Consider the following action rule:
   p(X,Y), {event(X,O),event(Y,O)} => write(O).
An agent, which is attached to both X and Y, echoes the event object when activated by an event. The following gives several sample queries and their expected outputs:

$\char93 $ Query Output
1 p(X,Y),post_event(X,a) a
2 p(X,Y),post_event(Y,b) b
3 p(X,Y),post_event(X,a),post_event(Y,b) ab
4 p(X,Y),post_event(X\/Y,c) c
5 p(X,Y),post_event(X/\Y,c) c
6 p(X,Y),p(U,V),post_event(X\/U,c) cc
7 p(X,Y),p(U,V),post_event(X/\U,c)  
8 p(X,Y),p(U,V),X=U,post_event(X/\U,c) cc

Query number 7 gives no output since no agent is attached to both the channels X and U. When two channels are unified, the younger variable is set to reference the older one,12.2 and all the agents attached to the younger variable are copied to the older one.
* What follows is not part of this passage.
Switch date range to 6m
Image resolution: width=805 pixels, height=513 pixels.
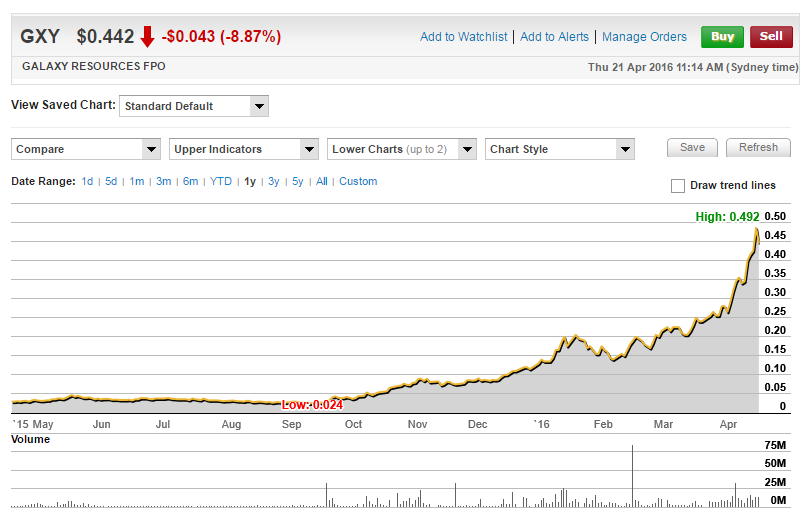190,182
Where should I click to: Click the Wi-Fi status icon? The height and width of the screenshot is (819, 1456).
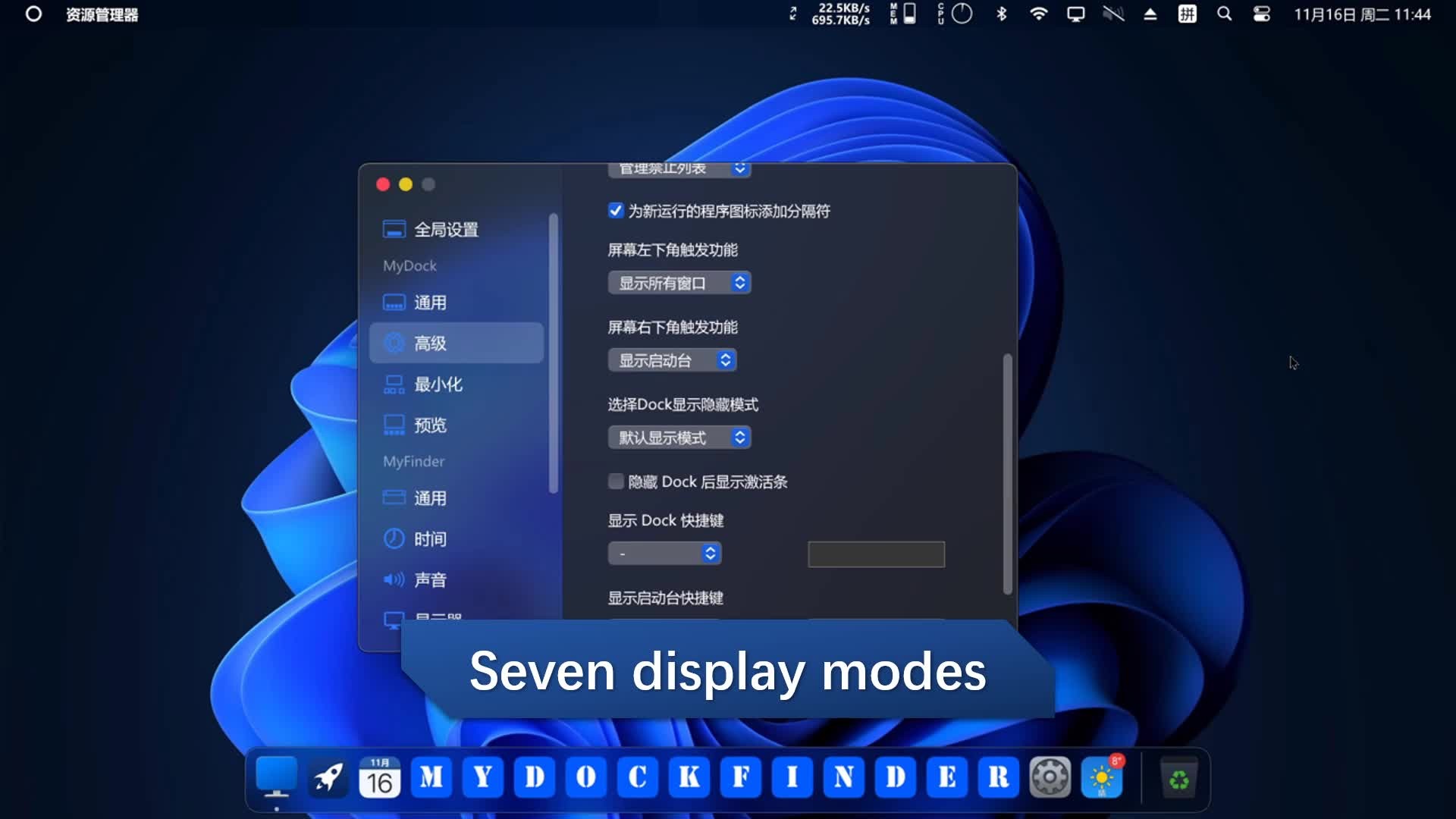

So in query number 8, after X=U, X and U become one variable and the two agents p(X,Y) and p(U,V) become attached to the variable. Therefore, after post_event(X/\U,c) both agents are activated. In the examples, the queries will give the same outputs if post_event_df is used instead of post_event. This is not the case in general if an action rule also posts events.